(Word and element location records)
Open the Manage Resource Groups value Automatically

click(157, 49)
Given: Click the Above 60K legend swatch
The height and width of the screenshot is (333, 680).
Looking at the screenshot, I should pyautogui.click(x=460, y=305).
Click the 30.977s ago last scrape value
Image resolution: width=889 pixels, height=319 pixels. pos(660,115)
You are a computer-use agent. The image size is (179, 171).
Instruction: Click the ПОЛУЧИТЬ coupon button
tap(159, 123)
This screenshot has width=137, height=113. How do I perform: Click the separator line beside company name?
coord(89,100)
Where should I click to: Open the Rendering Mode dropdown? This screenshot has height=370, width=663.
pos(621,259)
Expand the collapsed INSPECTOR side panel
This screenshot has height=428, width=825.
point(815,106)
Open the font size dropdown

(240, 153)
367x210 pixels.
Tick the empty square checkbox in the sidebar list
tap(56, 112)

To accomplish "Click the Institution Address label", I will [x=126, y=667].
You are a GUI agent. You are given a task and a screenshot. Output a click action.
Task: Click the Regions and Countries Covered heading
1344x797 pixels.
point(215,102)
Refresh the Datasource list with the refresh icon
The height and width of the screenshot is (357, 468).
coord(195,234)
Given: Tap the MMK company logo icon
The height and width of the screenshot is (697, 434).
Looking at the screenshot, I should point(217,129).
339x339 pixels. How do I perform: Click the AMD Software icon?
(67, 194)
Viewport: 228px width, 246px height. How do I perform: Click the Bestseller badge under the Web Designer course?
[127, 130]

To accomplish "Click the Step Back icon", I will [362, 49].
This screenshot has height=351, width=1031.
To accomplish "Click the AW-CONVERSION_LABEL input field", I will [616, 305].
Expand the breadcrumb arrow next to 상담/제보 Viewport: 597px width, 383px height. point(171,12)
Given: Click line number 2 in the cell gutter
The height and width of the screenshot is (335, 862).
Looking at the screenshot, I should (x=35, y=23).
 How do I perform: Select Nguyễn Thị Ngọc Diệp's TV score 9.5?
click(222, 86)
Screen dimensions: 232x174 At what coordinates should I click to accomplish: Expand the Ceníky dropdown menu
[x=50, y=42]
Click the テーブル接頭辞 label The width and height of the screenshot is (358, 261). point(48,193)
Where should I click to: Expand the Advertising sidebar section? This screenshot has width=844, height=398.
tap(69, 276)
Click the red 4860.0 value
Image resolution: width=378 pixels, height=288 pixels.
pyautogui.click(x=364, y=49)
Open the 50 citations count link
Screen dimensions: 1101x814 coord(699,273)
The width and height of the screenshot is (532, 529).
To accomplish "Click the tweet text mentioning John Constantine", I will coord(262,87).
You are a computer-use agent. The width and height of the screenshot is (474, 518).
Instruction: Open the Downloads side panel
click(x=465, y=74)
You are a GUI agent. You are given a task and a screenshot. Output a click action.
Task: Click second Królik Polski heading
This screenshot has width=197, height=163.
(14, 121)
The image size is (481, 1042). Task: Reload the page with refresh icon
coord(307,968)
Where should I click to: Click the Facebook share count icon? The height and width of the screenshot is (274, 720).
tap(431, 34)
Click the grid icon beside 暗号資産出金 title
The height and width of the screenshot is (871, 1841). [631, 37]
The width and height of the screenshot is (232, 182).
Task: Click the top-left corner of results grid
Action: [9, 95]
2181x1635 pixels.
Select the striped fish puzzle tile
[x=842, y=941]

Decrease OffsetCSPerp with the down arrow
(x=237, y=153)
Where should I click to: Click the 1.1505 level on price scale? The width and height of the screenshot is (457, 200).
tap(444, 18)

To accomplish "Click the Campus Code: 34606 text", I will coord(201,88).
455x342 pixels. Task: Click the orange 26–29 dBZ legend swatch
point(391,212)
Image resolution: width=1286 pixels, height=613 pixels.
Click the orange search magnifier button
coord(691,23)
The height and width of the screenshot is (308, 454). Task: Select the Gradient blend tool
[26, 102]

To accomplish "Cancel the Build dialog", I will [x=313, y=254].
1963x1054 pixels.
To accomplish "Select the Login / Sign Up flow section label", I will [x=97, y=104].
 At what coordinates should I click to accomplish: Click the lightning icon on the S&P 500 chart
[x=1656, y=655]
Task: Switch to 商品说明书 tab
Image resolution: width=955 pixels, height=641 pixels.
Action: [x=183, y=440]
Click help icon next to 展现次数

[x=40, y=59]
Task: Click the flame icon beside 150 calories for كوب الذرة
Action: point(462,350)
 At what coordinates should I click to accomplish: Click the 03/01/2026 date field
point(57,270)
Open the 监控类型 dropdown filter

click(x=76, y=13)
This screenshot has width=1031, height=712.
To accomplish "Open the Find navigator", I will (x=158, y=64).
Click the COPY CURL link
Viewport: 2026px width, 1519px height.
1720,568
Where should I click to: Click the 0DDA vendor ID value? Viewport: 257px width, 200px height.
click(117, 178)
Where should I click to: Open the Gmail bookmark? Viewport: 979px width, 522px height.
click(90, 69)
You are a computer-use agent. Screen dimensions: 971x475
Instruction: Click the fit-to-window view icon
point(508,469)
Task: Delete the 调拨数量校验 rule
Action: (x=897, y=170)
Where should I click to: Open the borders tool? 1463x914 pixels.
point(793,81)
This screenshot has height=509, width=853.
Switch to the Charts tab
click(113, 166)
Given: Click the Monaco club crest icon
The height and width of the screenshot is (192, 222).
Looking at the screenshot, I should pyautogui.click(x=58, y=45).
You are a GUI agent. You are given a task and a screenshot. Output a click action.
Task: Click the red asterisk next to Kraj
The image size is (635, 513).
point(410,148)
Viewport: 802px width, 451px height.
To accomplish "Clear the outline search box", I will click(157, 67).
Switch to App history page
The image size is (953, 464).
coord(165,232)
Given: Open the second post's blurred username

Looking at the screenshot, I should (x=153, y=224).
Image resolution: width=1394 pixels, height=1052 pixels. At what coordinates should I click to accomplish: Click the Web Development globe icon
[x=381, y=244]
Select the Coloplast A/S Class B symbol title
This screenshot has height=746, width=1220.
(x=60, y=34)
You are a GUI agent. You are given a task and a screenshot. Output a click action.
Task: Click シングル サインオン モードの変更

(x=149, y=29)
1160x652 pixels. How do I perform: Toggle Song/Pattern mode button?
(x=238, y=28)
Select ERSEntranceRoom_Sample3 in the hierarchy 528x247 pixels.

REQUIREMENTS
Rewrite the records above, swapping every "How do I perform" for "What should I click to do" and keeping everything else unchanged.

EXERCISE ANSWER
Open the Manage Resource Groups value Automatically

click(157, 49)
Given: Click the Above 60K legend swatch
The height and width of the screenshot is (333, 680).
Looking at the screenshot, I should pyautogui.click(x=460, y=305).
Click the 30.977s ago last scrape value
Image resolution: width=889 pixels, height=319 pixels. pos(660,115)
You are a computer-use agent. The image size is (179, 171).
Instruction: Click the ПОЛУЧИТЬ coupon button
tap(159, 123)
This screenshot has width=137, height=113. What should I click to do: Click the separator line beside company name?
coord(89,100)
Where should I click to: Open the Rendering Mode dropdown? This screenshot has height=370, width=663.
pos(621,259)
Expand the collapsed INSPECTOR side panel
This screenshot has height=428, width=825.
point(815,106)
Open the font size dropdown

(240, 153)
367x210 pixels.
Tick the empty square checkbox in the sidebar list
tap(56, 112)

To accomplish "Click the Institution Address label", I will [x=126, y=667].
You are a GUI agent. You are given a task and a screenshot. Output a click action.
Task: Click the Regions and Countries Covered heading
1344x797 pixels.
point(215,102)
Refresh the Datasource list with the refresh icon
The height and width of the screenshot is (357, 468).
coord(195,234)
Given: Tap the MMK company logo icon
The height and width of the screenshot is (697, 434).
Looking at the screenshot, I should point(217,129).
339x339 pixels. What should I click to do: Click the AMD Software icon?
(67, 194)
Viewport: 228px width, 246px height. What should I click to do: Click the Bestseller badge under the Web Designer course?
[127, 130]

To accomplish "Click the Step Back icon", I will [362, 49].
This screenshot has height=351, width=1031.
To accomplish "Click the AW-CONVERSION_LABEL input field", I will [616, 305].
Expand the breadcrumb arrow next to 상담/제보 Viewport: 597px width, 383px height. point(171,12)
Given: Click line number 2 in the cell gutter
The height and width of the screenshot is (335, 862).
Looking at the screenshot, I should (x=35, y=23).
 What should I click to do: Select Nguyễn Thị Ngọc Diệp's TV score 9.5?
click(222, 86)
Screen dimensions: 232x174 At what coordinates should I click to accomplish: Expand the Ceníky dropdown menu
[x=50, y=42]
Click the テーブル接頭辞 label The width and height of the screenshot is (358, 261). point(48,193)
Where should I click to: Expand the Advertising sidebar section? This screenshot has width=844, height=398.
tap(69, 276)
Click the red 4860.0 value
Image resolution: width=378 pixels, height=288 pixels.
pyautogui.click(x=364, y=49)
Open the 50 citations count link
Screen dimensions: 1101x814 coord(699,273)
The width and height of the screenshot is (532, 529).
To accomplish "Click the tweet text mentioning John Constantine", I will coord(262,87).
You are a computer-use agent. The width and height of the screenshot is (474, 518).
Instruction: Open the Downloads side panel
click(x=465, y=74)
You are a GUI agent. You are given a task and a screenshot. Output a click action.
Task: Click second Królik Polski heading
This screenshot has width=197, height=163.
(14, 121)
The image size is (481, 1042). Task: Reload the page with refresh icon
coord(307,968)
Where should I click to: Click the Facebook share count icon? The height and width of the screenshot is (274, 720).
tap(431, 34)
Click the grid icon beside 暗号資産出金 title
The height and width of the screenshot is (871, 1841). [631, 37]
The width and height of the screenshot is (232, 182).
Task: Click the top-left corner of results grid
Action: [9, 95]
2181x1635 pixels.
Select the striped fish puzzle tile
[x=842, y=941]

Decrease OffsetCSPerp with the down arrow
(x=237, y=153)
Where should I click to: Click the 1.1505 level on price scale? The width and height of the screenshot is (457, 200).
tap(444, 18)

To accomplish "Click the Campus Code: 34606 text", I will coord(201,88).
455x342 pixels. Task: Click the orange 26–29 dBZ legend swatch
point(391,212)
Image resolution: width=1286 pixels, height=613 pixels.
Click the orange search magnifier button
coord(691,23)
The height and width of the screenshot is (308, 454). Task: Select the Gradient blend tool
[26, 102]

To accomplish "Cancel the Build dialog", I will [x=313, y=254].
1963x1054 pixels.
To accomplish "Select the Login / Sign Up flow section label", I will [x=97, y=104].
 At what coordinates should I click to accomplish: Click the lightning icon on the S&P 500 chart
[x=1656, y=655]
Task: Switch to 商品说明书 tab
Image resolution: width=955 pixels, height=641 pixels.
Action: [x=183, y=440]
Click help icon next to 展现次数

[x=40, y=59]
Task: Click the flame icon beside 150 calories for كوب الذرة
Action: point(462,350)
 At what coordinates should I click to accomplish: Click the 03/01/2026 date field
point(57,270)
Open the 监控类型 dropdown filter

click(x=76, y=13)
This screenshot has width=1031, height=712.
To accomplish "Open the Find navigator", I will (x=158, y=64).
Click the COPY CURL link
Viewport: 2026px width, 1519px height.
1720,568
Where should I click to: Click the 0DDA vendor ID value? Viewport: 257px width, 200px height.
click(117, 178)
Where should I click to: Open the Gmail bookmark? Viewport: 979px width, 522px height.
click(90, 69)
You are a computer-use agent. Screen dimensions: 971x475
Instruction: Click the fit-to-window view icon
point(508,469)
Task: Delete the 调拨数量校验 rule
Action: (x=897, y=170)
Where should I click to: Open the borders tool? 1463x914 pixels.
point(793,81)
This screenshot has height=509, width=853.
Switch to the Charts tab
click(113, 166)
Given: Click the Monaco club crest icon
The height and width of the screenshot is (192, 222).
Looking at the screenshot, I should pyautogui.click(x=58, y=45).
You are a GUI agent. You are given a task and a screenshot. Output a click action.
Task: Click the red asterisk next to Kraj
The image size is (635, 513).
point(410,148)
Viewport: 802px width, 451px height.
To accomplish "Clear the outline search box", I will click(157, 67).
Switch to App history page
The image size is (953, 464).
coord(165,232)
Given: Open the second post's blurred username

Looking at the screenshot, I should (x=153, y=224).
Image resolution: width=1394 pixels, height=1052 pixels. At what coordinates should I click to accomplish: Click the Web Development globe icon
[x=381, y=244]
Select the Coloplast A/S Class B symbol title
This screenshot has height=746, width=1220.
(x=60, y=34)
You are a GUI agent. You are given a task and a screenshot. Output a click action.
Task: Click シングル サインオン モードの変更

(x=149, y=29)
1160x652 pixels. What should I click to do: Toggle Song/Pattern mode button?
(x=238, y=28)
Select ERSEntranceRoom_Sample3 in the hierarchy 528x247 pixels.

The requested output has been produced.